- _Schriftelijke opgave_
Zet de onderstaande regels om in een genummerde lijst en laat daarbij de lege regels weg.

- _Invoerregels_

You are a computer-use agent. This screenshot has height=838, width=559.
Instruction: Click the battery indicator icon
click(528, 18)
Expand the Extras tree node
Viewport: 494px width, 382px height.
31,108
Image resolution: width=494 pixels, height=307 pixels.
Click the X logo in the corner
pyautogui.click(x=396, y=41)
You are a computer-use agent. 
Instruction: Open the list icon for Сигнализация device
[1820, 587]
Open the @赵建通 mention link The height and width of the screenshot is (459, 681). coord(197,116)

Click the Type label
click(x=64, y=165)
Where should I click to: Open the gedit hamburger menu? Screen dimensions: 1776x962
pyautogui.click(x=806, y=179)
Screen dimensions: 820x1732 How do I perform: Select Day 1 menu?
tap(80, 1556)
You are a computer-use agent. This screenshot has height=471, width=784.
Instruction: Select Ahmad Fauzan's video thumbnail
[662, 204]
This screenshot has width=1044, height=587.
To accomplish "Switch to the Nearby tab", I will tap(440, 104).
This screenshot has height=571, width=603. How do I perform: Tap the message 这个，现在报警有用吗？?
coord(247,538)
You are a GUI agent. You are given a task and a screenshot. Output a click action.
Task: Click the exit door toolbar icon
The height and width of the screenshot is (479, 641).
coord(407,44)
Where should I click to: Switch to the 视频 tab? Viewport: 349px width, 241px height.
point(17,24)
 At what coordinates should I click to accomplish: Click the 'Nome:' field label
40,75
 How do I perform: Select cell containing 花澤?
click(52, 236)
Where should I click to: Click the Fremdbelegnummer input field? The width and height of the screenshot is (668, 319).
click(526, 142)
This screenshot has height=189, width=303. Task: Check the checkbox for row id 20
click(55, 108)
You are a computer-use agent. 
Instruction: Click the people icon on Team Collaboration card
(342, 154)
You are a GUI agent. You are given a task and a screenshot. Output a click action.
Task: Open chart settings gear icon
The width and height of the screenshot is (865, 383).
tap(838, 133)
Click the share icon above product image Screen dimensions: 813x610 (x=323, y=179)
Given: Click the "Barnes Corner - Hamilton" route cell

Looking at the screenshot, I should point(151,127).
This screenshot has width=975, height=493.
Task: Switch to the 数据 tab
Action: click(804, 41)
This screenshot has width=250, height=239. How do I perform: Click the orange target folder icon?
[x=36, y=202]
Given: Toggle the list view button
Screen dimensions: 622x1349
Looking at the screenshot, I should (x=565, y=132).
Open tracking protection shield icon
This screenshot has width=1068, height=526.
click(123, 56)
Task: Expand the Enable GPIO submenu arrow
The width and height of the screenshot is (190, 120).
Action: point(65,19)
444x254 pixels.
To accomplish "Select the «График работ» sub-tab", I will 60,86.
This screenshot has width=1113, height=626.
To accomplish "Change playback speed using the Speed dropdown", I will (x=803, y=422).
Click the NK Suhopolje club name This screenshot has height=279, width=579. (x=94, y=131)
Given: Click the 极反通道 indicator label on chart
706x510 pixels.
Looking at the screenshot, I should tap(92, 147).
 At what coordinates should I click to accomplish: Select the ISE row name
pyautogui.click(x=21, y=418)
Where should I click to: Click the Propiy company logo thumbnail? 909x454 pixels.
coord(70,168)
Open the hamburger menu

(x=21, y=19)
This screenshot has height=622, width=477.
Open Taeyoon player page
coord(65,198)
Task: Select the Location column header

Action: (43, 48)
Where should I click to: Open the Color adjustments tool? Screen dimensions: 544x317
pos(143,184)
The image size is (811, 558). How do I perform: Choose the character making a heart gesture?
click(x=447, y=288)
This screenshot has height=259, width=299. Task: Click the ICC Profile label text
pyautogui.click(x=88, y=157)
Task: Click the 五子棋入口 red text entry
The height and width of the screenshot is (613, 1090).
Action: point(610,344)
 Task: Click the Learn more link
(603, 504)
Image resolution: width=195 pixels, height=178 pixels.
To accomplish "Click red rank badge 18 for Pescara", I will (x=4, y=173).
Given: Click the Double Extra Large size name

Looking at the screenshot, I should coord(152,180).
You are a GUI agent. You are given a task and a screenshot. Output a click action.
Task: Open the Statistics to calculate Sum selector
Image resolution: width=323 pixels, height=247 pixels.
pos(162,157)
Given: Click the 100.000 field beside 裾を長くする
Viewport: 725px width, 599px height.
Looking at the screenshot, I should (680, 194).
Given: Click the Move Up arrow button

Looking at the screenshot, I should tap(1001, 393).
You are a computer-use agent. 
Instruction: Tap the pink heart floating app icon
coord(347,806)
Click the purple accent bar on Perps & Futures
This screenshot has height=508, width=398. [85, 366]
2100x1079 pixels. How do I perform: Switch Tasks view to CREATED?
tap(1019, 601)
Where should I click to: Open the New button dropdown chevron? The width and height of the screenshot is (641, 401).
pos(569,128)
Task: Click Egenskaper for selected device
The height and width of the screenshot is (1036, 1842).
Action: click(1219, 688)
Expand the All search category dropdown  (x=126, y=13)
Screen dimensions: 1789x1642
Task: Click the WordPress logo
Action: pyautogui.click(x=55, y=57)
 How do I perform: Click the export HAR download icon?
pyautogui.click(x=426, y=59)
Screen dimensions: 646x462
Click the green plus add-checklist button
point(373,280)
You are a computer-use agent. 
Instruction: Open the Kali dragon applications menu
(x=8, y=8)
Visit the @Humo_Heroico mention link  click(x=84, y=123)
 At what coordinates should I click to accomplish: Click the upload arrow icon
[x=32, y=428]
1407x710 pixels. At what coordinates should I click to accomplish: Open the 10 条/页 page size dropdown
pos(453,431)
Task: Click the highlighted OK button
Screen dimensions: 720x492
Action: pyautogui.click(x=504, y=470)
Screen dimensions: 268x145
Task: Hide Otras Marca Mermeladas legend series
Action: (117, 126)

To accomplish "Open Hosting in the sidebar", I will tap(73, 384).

- _Antwoord bij opgave_
1. You are a computer-use agent. This screenshot has height=838, width=559.
2. Instruction: Click the battery indicator icon
3. click(528, 18)
4. Expand the Extras tree node
5. Viewport: 494px width, 382px height.
6. 31,108
7. Image resolution: width=494 pixels, height=307 pixels.
8. Click the X logo in the corner
9. pyautogui.click(x=396, y=41)
10. You are a computer-use agent. 
11. Instruction: Open the list icon for Сигнализация device
12. [1820, 587]
13. Open the @赵建通 mention link The height and width of the screenshot is (459, 681). coord(197,116)
14. Click the Type label
15. click(x=64, y=165)
16. Where should I click to: Open the gedit hamburger menu? Screen dimensions: 1776x962
17. pyautogui.click(x=806, y=179)
18. Screen dimensions: 820x1732 How do I perform: Select Day 1 menu?
19. tap(80, 1556)
20. You are a computer-use agent. This screenshot has height=471, width=784.
21. Instruction: Select Ahmad Fauzan's video thumbnail
22. [662, 204]
23. This screenshot has width=1044, height=587.
24. To accomplish "Switch to the Nearby tab", I will tap(440, 104).
25. This screenshot has height=571, width=603. How do I perform: Tap the message 这个，现在报警有用吗？?
26. coord(247,538)
27. You are a GUI agent. You are given a task and a screenshot. Output a click action.
28. Task: Click the exit door toolbar icon
29. The height and width of the screenshot is (479, 641).
30. coord(407,44)
31. Where should I click to: Switch to the 视频 tab? Viewport: 349px width, 241px height.
32. point(17,24)
33.  At what coordinates should I click to accomplish: Click the 'Nome:' field label
34. 40,75
35.  How do I perform: Select cell containing 花澤?
36. click(52, 236)
37. Where should I click to: Click the Fremdbelegnummer input field? The width and height of the screenshot is (668, 319).
38. click(526, 142)
39. This screenshot has height=189, width=303. Task: Check the checkbox for row id 20
40. click(55, 108)
41. You are a computer-use agent. 
42. Instruction: Click the people icon on Team Collaboration card
43. (342, 154)
44. You are a GUI agent. You are given a task and a screenshot. Output a click action.
45. Task: Open chart settings gear icon
46. The width and height of the screenshot is (865, 383).
47. tap(838, 133)
48. Click the share icon above product image Screen dimensions: 813x610 (x=323, y=179)
49. Given: Click the "Barnes Corner - Hamilton" route cell
50. Looking at the screenshot, I should point(151,127).
51. This screenshot has width=975, height=493.
52. Task: Switch to the 数据 tab
53. Action: click(804, 41)
54. This screenshot has width=250, height=239. How do I perform: Click the orange target folder icon?
55. [x=36, y=202]
56. Given: Toggle the list view button
57. Screen dimensions: 622x1349
58. Looking at the screenshot, I should (x=565, y=132).
59. Open tracking protection shield icon
60. This screenshot has width=1068, height=526.
61. click(123, 56)
62. Task: Expand the Enable GPIO submenu arrow
63. The width and height of the screenshot is (190, 120).
64. Action: point(65,19)
65. 444x254 pixels.
66. To accomplish "Select the «График работ» sub-tab", I will 60,86.
67. This screenshot has width=1113, height=626.
68. To accomplish "Change playback speed using the Speed dropdown", I will (x=803, y=422).
69. Click the NK Suhopolje club name This screenshot has height=279, width=579. (x=94, y=131)
70. Given: Click the 极反通道 indicator label on chart
71. 706x510 pixels.
72. Looking at the screenshot, I should tap(92, 147).
73.  At what coordinates should I click to accomplish: Select the ISE row name
74. pyautogui.click(x=21, y=418)
75. Where should I click to: Click the Propiy company logo thumbnail? 909x454 pixels.
76. coord(70,168)
77. Open the hamburger menu
78. (x=21, y=19)
79. This screenshot has height=622, width=477.
80. Open Taeyoon player page
81. coord(65,198)
82. Task: Select the Location column header
83. Action: (43, 48)
84. Where should I click to: Open the Color adjustments tool? Screen dimensions: 544x317
85. pos(143,184)
86. The image size is (811, 558). How do I perform: Choose the character making a heart gesture?
87. click(x=447, y=288)
88. This screenshot has height=259, width=299. Task: Click the ICC Profile label text
89. pyautogui.click(x=88, y=157)
90. Task: Click the 五子棋入口 red text entry
91. The height and width of the screenshot is (613, 1090).
92. Action: point(610,344)
93.  Task: Click the Learn more link
94. (603, 504)
95. Image resolution: width=195 pixels, height=178 pixels.
96. To accomplish "Click red rank badge 18 for Pescara", I will (x=4, y=173).
97. Given: Click the Double Extra Large size name
98. Looking at the screenshot, I should coord(152,180).
99. You are a GUI agent. You are given a task and a screenshot. Output a click action.
100. Task: Open the Statistics to calculate Sum selector
101. Image resolution: width=323 pixels, height=247 pixels.
102. pos(162,157)
103. Given: Click the 100.000 field beside 裾を長くする
104. Viewport: 725px width, 599px height.
105. Looking at the screenshot, I should (680, 194).
106. Given: Click the Move Up arrow button
107. Looking at the screenshot, I should tap(1001, 393).
108. You are a computer-use agent. 
109. Instruction: Tap the pink heart floating app icon
110. coord(347,806)
111. Click the purple accent bar on Perps & Futures
112. This screenshot has height=508, width=398. [85, 366]
113. 2100x1079 pixels. How do I perform: Switch Tasks view to CREATED?
114. tap(1019, 601)
115. Where should I click to: Open the New button dropdown chevron? The width and height of the screenshot is (641, 401).
116. pos(569,128)
117. Task: Click Egenskaper for selected device
118. The height and width of the screenshot is (1036, 1842).
119. Action: click(1219, 688)
120. Expand the All search category dropdown  (x=126, y=13)
121. Screen dimensions: 1789x1642
122. Task: Click the WordPress logo
123. Action: pyautogui.click(x=55, y=57)
124.  How do I perform: Click the export HAR download icon?
125. pyautogui.click(x=426, y=59)
126. Screen dimensions: 646x462
127. Click the green plus add-checklist button
128. point(373,280)
129. You are a computer-use agent. 
130. Instruction: Open the Kali dragon applications menu
131. (x=8, y=8)
132. Visit the @Humo_Heroico mention link  click(x=84, y=123)
133.  At what coordinates should I click to accomplish: Click the upload arrow icon
134. [x=32, y=428]
135. 1407x710 pixels. At what coordinates should I click to accomplish: Open the 10 条/页 page size dropdown
136. pos(453,431)
137. Task: Click the highlighted OK button
138. Screen dimensions: 720x492
139. Action: pyautogui.click(x=504, y=470)
140. Screen dimensions: 268x145
141. Task: Hide Otras Marca Mermeladas legend series
142. Action: (117, 126)
143. To accomplish "Open Hosting in the sidebar", I will tap(73, 384).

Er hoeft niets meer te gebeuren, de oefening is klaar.